▶ _Фрагмент документа_:
▽

Как предвестие этих шапок, незадолго до вступления в Город большевиков, появится в «Белой гвардии» большевистский оратор в черной шапке, которую «несмотря на мороз, снял и держал в руках»; он с риском для жизни выступит на площади, запруженной толпой, встречающей Петлюру (I, 391).
Это – та самая, хотя и не описанная детально, «шапка с наушниками» – в отличие от шляпы, фуражки, папахи разных видов и т. п. Именно в такой шапке – в эти же самые исторические минуты – появится в доме Турбиных Шервинский, маскируя губительное в новых обстоятельствах офицерство своего облика:
«… Он решил изменить облик и изменил его на удивление. <…> Ушастая дрянь заменила бобровую шапку. <…> волосы зачесал назад. Получилось будто бы ничего. Так, идейный молодой человек с бегающими глазами. Ничего офицерского» (последняя, оставшаяся неопубликованной при жизни автора, глава ранней редакции «Белой гвардии», 1925)[681].

△

▶ _Выдержка из данных_:
▽

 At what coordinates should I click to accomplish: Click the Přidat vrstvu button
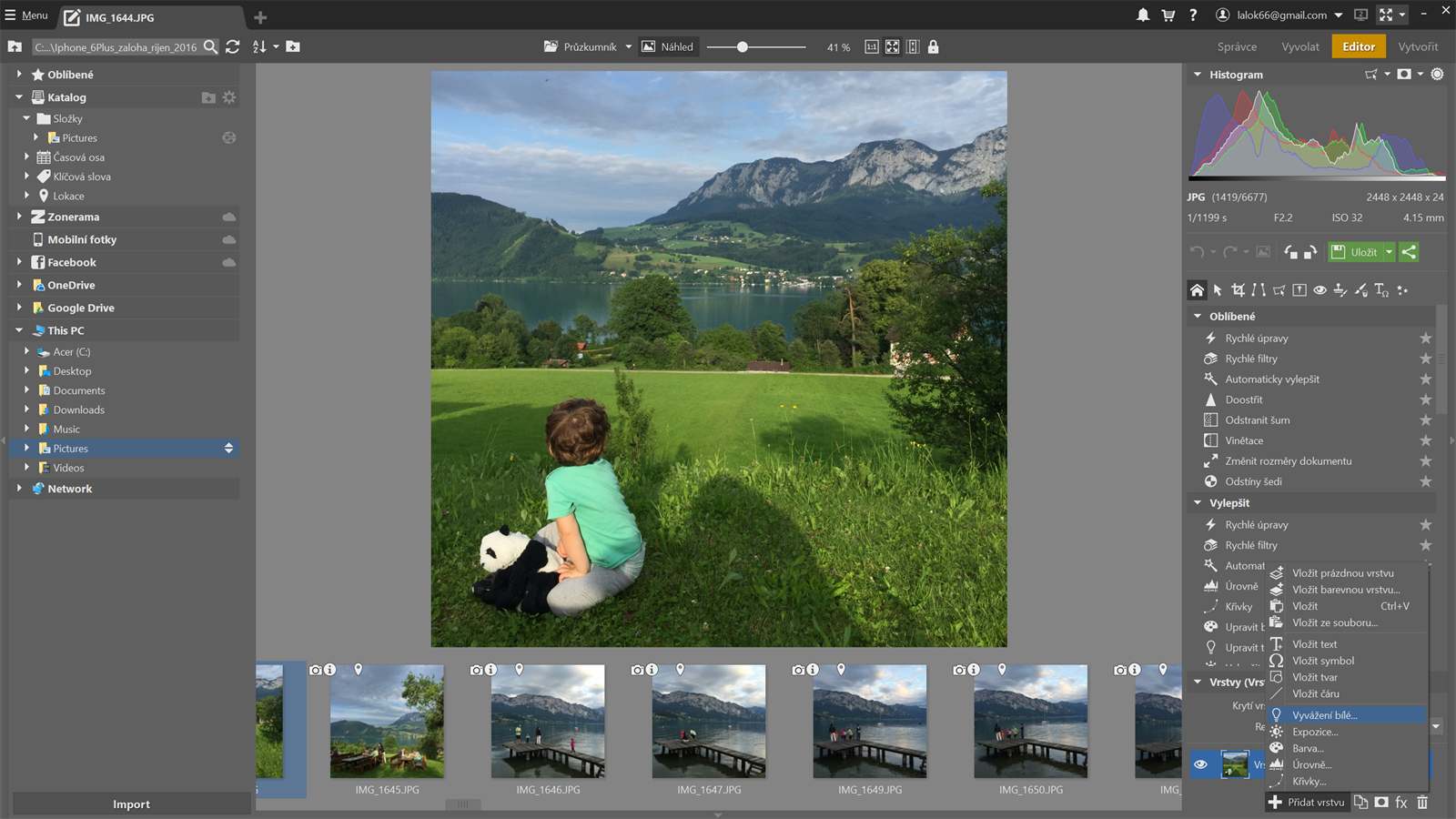coord(1307,803)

△

▶ _Что нужно сделать_:
1. Перескажите фрагмент документа в двух предложениях.
2. Выпишите из фрагмента документа дословно отрывок между «Как предвестие этих» и «Петлюру (I, 391).» включительно.

▶ _Ответы_:
1. Незадолго до вступления большевиков в Город в «Белой гвардии» появляется большевистский оратор в черной шапке с наушниками, которую он, несмотря на мороз, снимает, выступая с риском для жизни на площади перед толпой, встречающей Петлюру. В такой же шапке в те же исторические минуты приходит в дом Турбиных Шервинский, который изменил облик, чтобы в нем не осталось ничего офицерского.

2.
Как предвестие этих шапок, незадолго до вступления в Город большевиков, появится в «Белой гвардии» большевистский оратор в черной шапке, которую «несмотря на мороз, снял и держал в руках»; он с риском для жизни выступит на площади, запруженной толпой, встречающей Петлюру (I, 391).